The dnaA gene is also autoregulated in Bacillus subtilis. However, expression of the B. subtilis dnaA gene is coupled to initiation of replication of the chromosome. It is assumed that the autorepression by interaction of DnaA protein with many DnaA boxes near the promoter is so strong in B. subtilis that the gene is expressed only when the chromosome undergoes vigorous conformational changes during the replication of the gene itself (11). In B. subtilis, fewer than one oriC plasmid/cell is allowed to coexist with the chromosome. Introduction of extra copies of DnaA boxes would be incompatible with chromosomal replication. This stringent control of the initiation observed may be ascribed to the strong negative control of dnaA expression. Accumulation of the DnaA protein to a threshold level was shown to be prerequisite for the initiation of replication in B. subtilis. However, control of the timing of the initiation may require other factors, because the DnaA protein seems to be synthesized only in the early stage of the replication cycle in this cell. Although the role of DnaA as a key factor for regulation of initiation is clear in both E. coli and B. subtilis, the overall view of the regulation of the timing of initiation is not still clear. And, different devices to control the timing seem to have been evolved in two bacteria.

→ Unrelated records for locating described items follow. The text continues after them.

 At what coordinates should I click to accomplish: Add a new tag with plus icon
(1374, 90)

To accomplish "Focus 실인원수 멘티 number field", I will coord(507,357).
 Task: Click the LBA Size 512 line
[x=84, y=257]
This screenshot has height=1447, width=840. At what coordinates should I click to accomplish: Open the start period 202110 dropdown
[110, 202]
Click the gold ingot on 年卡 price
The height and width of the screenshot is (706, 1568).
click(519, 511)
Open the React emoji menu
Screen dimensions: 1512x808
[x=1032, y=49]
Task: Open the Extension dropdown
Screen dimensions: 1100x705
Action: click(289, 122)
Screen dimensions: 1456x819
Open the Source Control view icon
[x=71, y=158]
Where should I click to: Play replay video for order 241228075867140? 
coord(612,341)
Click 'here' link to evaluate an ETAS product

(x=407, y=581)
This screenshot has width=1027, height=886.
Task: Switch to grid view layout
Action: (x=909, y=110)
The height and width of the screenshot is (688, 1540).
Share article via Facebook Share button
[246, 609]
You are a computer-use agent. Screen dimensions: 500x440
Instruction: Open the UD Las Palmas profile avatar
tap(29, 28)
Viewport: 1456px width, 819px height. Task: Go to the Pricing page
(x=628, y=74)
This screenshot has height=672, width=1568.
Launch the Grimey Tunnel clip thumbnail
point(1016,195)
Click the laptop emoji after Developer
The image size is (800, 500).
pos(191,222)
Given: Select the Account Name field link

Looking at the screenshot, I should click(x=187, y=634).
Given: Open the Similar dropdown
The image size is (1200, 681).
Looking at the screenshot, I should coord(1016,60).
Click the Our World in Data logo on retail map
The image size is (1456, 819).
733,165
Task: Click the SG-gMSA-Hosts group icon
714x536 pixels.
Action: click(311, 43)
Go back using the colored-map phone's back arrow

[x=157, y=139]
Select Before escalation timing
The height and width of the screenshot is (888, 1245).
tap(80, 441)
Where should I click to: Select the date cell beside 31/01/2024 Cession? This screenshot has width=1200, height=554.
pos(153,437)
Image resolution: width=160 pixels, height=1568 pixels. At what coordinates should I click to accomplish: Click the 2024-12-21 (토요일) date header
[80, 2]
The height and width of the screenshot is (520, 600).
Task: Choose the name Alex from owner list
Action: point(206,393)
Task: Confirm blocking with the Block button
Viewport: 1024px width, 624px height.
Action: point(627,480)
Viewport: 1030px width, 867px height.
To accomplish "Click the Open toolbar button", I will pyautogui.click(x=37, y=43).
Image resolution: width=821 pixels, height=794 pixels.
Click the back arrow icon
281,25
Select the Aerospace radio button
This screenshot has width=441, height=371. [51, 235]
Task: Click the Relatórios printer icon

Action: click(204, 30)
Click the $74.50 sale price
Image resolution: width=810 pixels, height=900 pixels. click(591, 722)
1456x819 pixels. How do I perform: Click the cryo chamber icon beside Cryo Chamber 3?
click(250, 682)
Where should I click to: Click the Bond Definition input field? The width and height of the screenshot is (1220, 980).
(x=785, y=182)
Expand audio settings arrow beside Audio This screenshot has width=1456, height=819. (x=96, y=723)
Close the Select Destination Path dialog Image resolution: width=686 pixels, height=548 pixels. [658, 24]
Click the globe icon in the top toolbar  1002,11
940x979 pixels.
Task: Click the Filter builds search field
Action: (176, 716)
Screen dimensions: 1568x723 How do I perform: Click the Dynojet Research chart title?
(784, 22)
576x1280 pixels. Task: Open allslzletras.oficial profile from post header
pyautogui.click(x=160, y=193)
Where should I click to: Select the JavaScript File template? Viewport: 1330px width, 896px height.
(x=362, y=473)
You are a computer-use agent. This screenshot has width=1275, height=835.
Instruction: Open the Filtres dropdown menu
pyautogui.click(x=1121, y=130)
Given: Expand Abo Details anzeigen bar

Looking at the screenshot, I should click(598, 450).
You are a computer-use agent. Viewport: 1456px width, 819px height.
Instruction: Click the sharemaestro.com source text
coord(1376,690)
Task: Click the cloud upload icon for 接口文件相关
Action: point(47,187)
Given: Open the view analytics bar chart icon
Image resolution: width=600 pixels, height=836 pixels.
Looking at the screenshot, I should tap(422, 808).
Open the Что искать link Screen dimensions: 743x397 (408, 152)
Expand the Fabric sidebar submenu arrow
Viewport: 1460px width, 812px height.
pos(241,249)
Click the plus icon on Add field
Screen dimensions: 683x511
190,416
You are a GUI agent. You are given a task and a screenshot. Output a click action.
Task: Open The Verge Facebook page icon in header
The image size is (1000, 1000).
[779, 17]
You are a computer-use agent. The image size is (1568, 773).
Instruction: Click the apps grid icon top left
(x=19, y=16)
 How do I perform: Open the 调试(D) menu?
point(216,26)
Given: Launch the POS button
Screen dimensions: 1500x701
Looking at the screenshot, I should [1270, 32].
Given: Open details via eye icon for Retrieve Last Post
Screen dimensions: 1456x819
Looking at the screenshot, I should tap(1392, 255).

3. Initiation in Eukaryotes
A unique initiator protein (T Antigen) has been identified to regulate the initiation of replication of the eukaryotic SV40 virus. However, no single initiator protein like bacterial DnaA has been found for eukaryotic chromosomes. Instead, multiprotein complexes have been identified to initiate replication of the multiple replicons of eukaryotes. Furthermore, a complex network of protein-protein interactions (complex formation) and protein modifications ( phosphorylation) regulates the initiation (see DNA Replication).